Abriendo Puertas model and socio-structural pathways to improving HIV outcomes among female sex workers living with HIV

Moving forward, further implementation science research is needed to examine how the principles, pathways and intervention elements of community empowerment, including specific attention to structural factors such as intersecting stigma and discrimination, can be utilized to optimize HIV outcomes and the health and human rights of FSW living with HIV. Our findings to date highlight the importance of ensuring that interventions provide FSW living with HIV opportunities to challenge intersecting stigmas that inhibit their health, well-being and HIV outcomes through solidarity and collective action.

However, in light of the aforementioned gaps in improved biological outcomes, we continue to consider how to further strengthen the Abriendo Puertas intervention. Future implementation efforts may in turn consider using a screening and triaging model, which has been utilized in other settings including with people living with HIV (Broaddus et al. 2015; Reay et al. 2016), to assess the specific needs of FSW who are not virally suppressed over time in terms of counseling, navigation, social support and mobilization to tailor the intervention and increase its impact.

Since the promising findings from the initial implementation of Abriendo Puertas in 2014, the project received additional funding from the Advancing Partners and Communities (APC) project of John Snow International, with support from USAID, to expand the model and integrate it into three government-sponsored HIV clinics in Santo Domingo. In this second phase of the project, an additional 90 women were added to the cohort and offered the multi-level intervention package. These women were recruited directly from public clinics serving people living with HIV and the staff (social workers and psychologists) of these clinics were trained to offer the individual health education and counseling sessions in the clinic. Additionally, starting in 2015, we adapted the model for transgender women sex workers living with HIV. We piloted this adapted intervention with 30 transgender women sex workers living with HIV and conducted a mixed methods evaluation of their experiences. Evaluations of these adaptations and scale-up are still underway, but initial findings underscore the positive potential of utilizing the principles and elements of the Abriendo Puertas model in other populations and contexts. They have also highlighted the challenges of integrating a model like Abriendo Puertas into public health clinics with limited staff, space, and resources for such activities.

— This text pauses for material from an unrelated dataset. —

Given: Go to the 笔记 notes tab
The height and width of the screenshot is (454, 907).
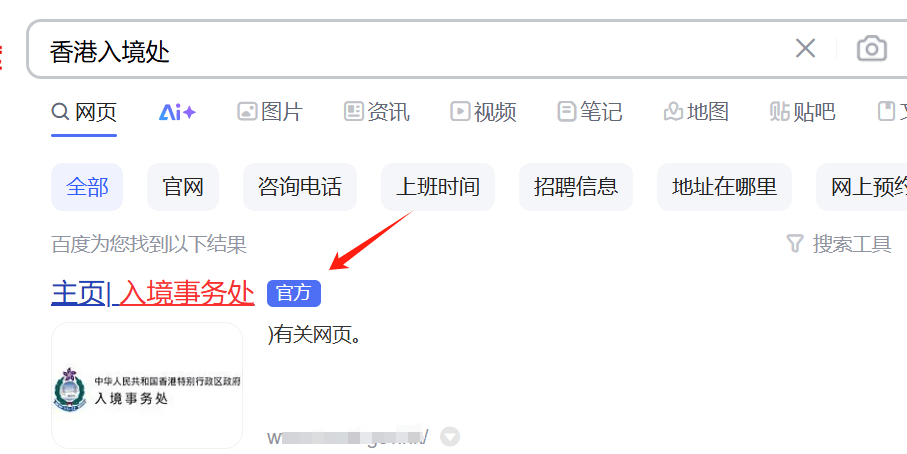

In a third phase of scale up, sponsored by the USAID Linkages Project, led by FHI 360, Abriendo Puertas is being viewed as a tool to improve the quality of HIV care services for sex workers living with HIV by providing more holistic, comprehensive services that directly address the key psychosocial and structural factors that shape HIV care and treatment outcomes. We have developed, piloted and integrated two new sessions focused on substance use and violence into the individual counseling component as these factors were identified as critical determinants of HIV outcomes. We are also developing manuals for each intervention component to facilitate broader scale up and training. Within the DR, we are training interdisciplinary clinic teams from 11 public and NGO clinics in three cities in the Abriendo Puertas model. To date, the model has been well received with psychologists in particular praising the framework and tools provided by the individual counseling sessions, which allow them to do the work they were trained to do. A challenge that will be critical in this third phase of scale up is how to support community mobilization activities in smaller cities where there is not a large or strong FSW rights group. While recognizing the need for continued refinement, as one of the first models specifically developed for FSW living with HIV, Abriendo Puertas serves as a guide for critical future work among FSW in the DR and globally to improve their health, well-being and human rights.